* What this task involves
Could you say how many lines in the entries contain the string "computer"? Give only that number.

Recorded data

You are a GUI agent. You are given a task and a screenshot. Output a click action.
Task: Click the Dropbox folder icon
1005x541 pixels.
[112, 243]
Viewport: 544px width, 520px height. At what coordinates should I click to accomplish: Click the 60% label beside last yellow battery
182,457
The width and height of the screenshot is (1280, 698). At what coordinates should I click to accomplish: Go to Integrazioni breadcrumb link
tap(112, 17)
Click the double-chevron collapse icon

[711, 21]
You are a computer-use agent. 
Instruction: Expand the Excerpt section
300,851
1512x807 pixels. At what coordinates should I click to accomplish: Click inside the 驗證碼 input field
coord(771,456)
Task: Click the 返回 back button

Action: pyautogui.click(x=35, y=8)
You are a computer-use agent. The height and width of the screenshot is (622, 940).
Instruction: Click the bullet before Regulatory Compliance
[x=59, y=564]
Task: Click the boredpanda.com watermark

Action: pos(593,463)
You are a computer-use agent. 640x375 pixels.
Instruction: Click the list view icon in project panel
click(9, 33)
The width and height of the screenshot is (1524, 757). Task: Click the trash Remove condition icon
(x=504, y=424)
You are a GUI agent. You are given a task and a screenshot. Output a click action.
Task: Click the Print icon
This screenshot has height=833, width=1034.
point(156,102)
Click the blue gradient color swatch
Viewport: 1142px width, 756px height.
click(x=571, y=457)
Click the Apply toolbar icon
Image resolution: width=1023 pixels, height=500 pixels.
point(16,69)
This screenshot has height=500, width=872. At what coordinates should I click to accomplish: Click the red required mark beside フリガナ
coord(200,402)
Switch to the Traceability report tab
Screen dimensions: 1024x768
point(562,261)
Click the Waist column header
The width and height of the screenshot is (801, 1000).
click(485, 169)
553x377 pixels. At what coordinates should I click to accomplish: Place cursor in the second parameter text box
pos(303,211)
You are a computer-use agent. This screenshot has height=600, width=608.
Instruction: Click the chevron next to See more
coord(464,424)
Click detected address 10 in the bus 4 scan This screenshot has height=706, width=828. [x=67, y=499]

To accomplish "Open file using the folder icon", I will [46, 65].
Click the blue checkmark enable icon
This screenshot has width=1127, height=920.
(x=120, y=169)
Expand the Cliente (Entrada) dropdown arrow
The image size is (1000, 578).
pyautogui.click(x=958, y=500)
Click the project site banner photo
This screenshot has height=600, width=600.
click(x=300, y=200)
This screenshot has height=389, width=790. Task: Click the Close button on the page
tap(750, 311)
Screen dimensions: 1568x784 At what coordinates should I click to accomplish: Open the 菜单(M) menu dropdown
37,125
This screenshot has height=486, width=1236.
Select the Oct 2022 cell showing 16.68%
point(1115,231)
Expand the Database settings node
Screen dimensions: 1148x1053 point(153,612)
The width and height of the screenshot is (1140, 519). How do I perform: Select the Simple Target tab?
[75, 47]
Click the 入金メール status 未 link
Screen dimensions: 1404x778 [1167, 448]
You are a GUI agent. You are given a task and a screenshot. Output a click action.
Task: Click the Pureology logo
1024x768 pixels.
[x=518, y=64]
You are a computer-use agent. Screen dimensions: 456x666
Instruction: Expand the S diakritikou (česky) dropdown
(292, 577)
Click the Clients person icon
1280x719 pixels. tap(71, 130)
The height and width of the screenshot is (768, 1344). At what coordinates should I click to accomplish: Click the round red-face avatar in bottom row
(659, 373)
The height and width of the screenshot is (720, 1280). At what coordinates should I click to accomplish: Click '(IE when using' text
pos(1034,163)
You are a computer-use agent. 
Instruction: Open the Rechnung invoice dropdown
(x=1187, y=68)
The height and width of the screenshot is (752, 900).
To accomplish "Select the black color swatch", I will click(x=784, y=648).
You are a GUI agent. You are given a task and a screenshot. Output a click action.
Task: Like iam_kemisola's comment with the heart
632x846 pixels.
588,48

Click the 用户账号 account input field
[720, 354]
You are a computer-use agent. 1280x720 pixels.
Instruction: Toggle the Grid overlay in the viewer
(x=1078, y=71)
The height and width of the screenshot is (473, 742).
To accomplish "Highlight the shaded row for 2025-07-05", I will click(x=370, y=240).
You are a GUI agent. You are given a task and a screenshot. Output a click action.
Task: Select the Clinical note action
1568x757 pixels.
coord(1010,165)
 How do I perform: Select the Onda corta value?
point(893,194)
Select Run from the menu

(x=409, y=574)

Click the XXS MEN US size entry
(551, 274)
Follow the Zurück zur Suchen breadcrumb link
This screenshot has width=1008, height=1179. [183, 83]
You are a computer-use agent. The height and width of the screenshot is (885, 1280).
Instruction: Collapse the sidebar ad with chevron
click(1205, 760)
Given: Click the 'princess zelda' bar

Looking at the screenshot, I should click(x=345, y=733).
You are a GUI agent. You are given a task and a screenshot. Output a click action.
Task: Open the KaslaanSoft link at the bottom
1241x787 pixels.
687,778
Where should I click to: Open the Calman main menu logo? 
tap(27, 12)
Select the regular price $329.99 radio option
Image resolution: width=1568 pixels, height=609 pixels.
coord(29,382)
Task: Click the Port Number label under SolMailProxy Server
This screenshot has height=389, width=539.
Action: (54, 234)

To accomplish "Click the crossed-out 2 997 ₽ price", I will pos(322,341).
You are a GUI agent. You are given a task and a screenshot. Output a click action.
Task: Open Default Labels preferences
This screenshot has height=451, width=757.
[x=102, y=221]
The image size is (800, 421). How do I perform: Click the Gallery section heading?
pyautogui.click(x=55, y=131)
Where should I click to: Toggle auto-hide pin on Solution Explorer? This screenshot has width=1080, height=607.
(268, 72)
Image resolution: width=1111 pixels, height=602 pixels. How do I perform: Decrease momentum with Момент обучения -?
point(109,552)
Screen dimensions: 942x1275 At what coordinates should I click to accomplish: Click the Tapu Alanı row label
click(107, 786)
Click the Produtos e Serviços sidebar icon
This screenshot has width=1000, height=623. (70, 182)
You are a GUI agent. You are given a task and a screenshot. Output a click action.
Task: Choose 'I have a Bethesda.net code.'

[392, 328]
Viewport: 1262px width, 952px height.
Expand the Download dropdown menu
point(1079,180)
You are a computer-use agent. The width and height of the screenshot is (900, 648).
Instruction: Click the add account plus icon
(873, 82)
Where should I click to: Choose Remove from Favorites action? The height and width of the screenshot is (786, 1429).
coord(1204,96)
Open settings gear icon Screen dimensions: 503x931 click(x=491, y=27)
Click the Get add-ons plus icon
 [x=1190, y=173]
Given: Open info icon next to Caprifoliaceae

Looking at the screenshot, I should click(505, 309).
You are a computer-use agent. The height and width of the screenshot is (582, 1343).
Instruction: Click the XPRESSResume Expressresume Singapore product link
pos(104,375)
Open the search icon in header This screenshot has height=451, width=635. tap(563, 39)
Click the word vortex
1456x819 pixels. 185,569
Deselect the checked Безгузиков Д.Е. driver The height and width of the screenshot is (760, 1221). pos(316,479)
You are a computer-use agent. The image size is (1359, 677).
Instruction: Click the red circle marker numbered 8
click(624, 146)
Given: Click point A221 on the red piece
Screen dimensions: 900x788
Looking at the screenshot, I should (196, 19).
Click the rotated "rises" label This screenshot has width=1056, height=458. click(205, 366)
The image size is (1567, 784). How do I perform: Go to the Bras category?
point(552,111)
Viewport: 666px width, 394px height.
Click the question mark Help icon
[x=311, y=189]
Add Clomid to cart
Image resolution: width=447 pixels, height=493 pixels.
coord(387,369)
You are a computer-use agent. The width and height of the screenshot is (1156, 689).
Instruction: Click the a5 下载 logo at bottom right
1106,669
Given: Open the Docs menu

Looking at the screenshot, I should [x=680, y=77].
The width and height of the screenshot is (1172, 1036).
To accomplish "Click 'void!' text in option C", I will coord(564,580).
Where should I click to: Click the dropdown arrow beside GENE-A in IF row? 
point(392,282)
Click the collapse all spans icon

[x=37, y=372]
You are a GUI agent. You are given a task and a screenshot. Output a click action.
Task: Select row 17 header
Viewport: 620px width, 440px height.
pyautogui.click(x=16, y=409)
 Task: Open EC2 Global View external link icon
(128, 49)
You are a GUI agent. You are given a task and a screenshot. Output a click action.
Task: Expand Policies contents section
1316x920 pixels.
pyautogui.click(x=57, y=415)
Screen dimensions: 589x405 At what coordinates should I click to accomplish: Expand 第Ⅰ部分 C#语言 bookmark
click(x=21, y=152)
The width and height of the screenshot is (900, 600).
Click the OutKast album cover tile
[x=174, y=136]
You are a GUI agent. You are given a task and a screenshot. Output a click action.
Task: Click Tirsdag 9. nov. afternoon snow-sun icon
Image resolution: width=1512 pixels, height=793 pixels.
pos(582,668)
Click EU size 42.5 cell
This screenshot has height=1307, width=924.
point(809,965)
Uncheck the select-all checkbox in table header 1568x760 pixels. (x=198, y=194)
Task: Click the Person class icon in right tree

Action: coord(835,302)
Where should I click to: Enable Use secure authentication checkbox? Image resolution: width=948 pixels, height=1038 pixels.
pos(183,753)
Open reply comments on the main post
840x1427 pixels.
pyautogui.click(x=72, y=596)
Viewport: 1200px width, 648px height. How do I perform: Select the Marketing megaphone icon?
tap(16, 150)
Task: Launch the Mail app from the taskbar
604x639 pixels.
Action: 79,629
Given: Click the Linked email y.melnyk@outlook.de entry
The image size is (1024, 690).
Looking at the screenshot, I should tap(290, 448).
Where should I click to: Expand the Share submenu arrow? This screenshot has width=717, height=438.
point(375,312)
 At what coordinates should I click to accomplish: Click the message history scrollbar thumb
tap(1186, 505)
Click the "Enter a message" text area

* Solution to this problem
12